◆ DESCRIPTION OF THE TASK
An exact transcription of all the data is required, with every image removed.

◆ DATA FOR ANALYSIS

☆ ☆ ☆ ☆

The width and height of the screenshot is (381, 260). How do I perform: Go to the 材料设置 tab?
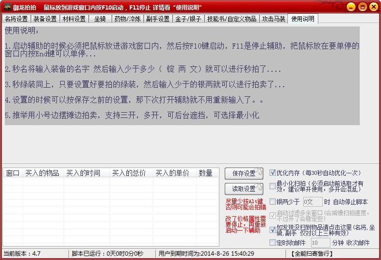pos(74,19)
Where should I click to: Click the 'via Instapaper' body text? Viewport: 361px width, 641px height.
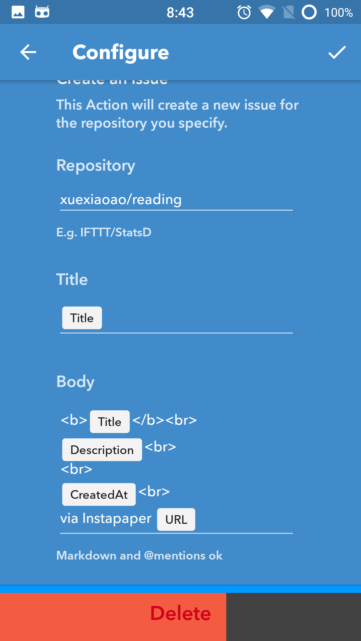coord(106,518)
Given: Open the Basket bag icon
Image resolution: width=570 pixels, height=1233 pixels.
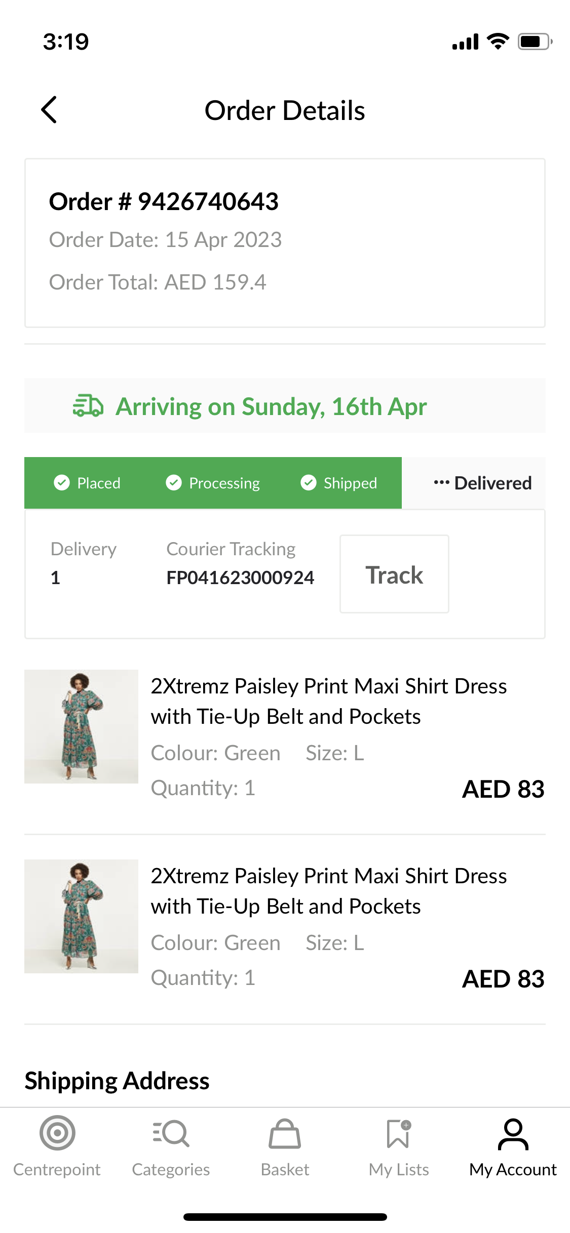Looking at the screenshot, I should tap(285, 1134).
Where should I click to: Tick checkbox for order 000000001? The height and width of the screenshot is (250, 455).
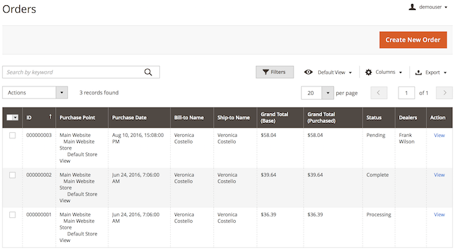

☆ ☆ ☆ ☆

◆ YOUR RESPONSE
The width and height of the screenshot is (381, 260). How do I perform: Go to the 材料设置 tab?
pos(74,19)
Where should I click to: Click the 'via Instapaper' body text? Viewport: 361px width, 641px height.
coord(106,518)
Given: Open the Basket bag icon
Image resolution: width=570 pixels, height=1233 pixels.
Looking at the screenshot, I should tap(285, 1134).
Where should I click to: Tick checkbox for order 000000001? The height and width of the screenshot is (250, 455).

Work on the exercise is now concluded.